Class Action Decisions Published May 2023
Highlights from this issue include:
Ascertainability. The Tenth Circuit affirmed it treated ascertainability as a sub-requirement of numerosity, not a standalone criteria. The Tenth Circuit affirmed the denial of certification of a class of college students who alleged Brigham Young University breached its contracts with students who paid tuition to attend in-person classes but were not allowed to do so after universities shut down their campuses in response to the COVID-19 pandemic. It found the class failed the ascertainability requirement in part because records did not show who paid the tuition—i.e., whether it was paid by the student, the student’s parents, or other family members.

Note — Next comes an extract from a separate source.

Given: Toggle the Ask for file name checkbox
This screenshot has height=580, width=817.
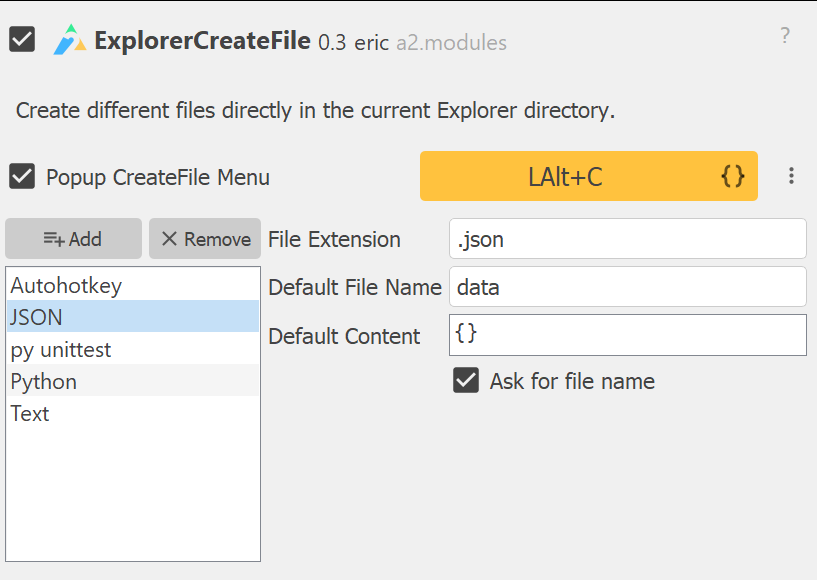Looking at the screenshot, I should [x=466, y=381].
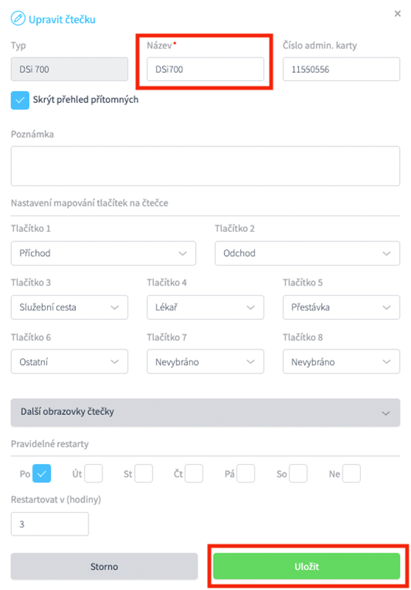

Standing. The Sixth Circuit held the “juridical link doctrine” is a not a viable basis to allow named plaintiffs to bring a class action against defendants that did not injure them. The case involved a putative class action, alleging an unconstitutional taking from various counties’ practice of selling properties at a foreclosure sale for unpaid taxes but failing to remit the excess of the sale prices over the taxes due back to the taxpayer. This practice happened to the named plaintiff in Saginaw County, Michigan, but he also sued 26 other counties that did not injure him under the “juridical link” doctrine, which is a doctrine that allows a named plaintiff in a putative class action to sue defendants who have not injured that plaintiff if those defendants have injured absent class members. The Sixth Circuit rejected this doctrine—joining the Second Circuit and rejecting the Seventh Circuit—and held that the plaintiff only had standing to sue Saginaw County.